では動物はなぜ宗教を持っていないのでしょうか。それは動物が考える力というものをほとんど持っていないからだと思います。しかし、動物たちは考える力を持っていなくても立派に生きています。それは、彼らが自然の摂理に従って生きているからでしょう。自然の摂理に従って生きている限り、宗教というものは要らないのだと思います。
それに反して人間は、考える力を持っていますから、単純に自然の摂理に従って生きようとはしません。考える力によって色々と工夫をして生きようとします。その結果、すべてはその考える力に委ねられてしまい、人間は考える力だけを頼りに生きていかねばならくなったと思います。そこに宗教の必要性が見えてくると思われます。
ところで、自然の摂理にしても、考える力にしても、車に例えればハンドルに当たり、エンジンではありません。エンジン、即ち、生きる原動力は何かといえば、それは欲望です。この欲望を自然の摂理ではなく、考える力によってコントロ―ルするということは並大抵のことではないでしょう。欲望に考える力が結びつくと、相乗効果でどこまでも膨らもうとするからです。
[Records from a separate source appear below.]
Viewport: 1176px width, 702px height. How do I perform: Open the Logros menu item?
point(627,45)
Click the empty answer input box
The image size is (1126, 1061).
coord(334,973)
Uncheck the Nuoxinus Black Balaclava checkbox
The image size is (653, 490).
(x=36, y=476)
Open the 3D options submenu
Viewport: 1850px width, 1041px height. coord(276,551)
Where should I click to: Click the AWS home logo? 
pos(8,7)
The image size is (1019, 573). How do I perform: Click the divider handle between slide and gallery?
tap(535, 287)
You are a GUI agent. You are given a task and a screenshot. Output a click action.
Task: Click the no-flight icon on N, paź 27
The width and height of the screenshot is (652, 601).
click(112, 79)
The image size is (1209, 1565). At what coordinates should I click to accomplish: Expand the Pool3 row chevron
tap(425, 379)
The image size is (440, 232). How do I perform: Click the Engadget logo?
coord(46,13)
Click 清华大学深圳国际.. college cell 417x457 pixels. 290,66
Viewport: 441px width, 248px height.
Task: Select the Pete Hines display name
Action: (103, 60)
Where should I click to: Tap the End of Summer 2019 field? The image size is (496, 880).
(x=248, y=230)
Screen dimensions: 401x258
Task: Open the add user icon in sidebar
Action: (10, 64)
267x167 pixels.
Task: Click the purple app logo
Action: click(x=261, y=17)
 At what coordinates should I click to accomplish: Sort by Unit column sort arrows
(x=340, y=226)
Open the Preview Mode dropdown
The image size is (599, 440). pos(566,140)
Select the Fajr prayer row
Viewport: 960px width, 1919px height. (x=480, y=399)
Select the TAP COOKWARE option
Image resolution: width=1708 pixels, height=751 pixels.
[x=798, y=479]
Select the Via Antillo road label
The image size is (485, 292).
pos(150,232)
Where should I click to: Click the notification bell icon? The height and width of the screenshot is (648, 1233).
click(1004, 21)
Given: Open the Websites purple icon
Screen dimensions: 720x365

ですから、仏教の開祖釈尊は欲望のコントロ―ルの仕方、すなわち「少欲知足」を繰り返し説かれました。つまり宗教とは、欲張りな自分を見つめて、限りない欲望をコントロ―ルしようとする原理である、といえると思います。
無着成恭さんは、「あなたの宗教は何ですか」という質問は、「あなたは、限りない欲望を、お釈迦さまの教えでコントロ―ルしているのですか。それともキリストさんの教えでコントロ―ルしているのですか」という質問と同じことだと言っておられます。こういう意味での宗教は、今叫ばれている「環境問題」といったような問題の本質をつくものでもありましょう。(平成10年1月)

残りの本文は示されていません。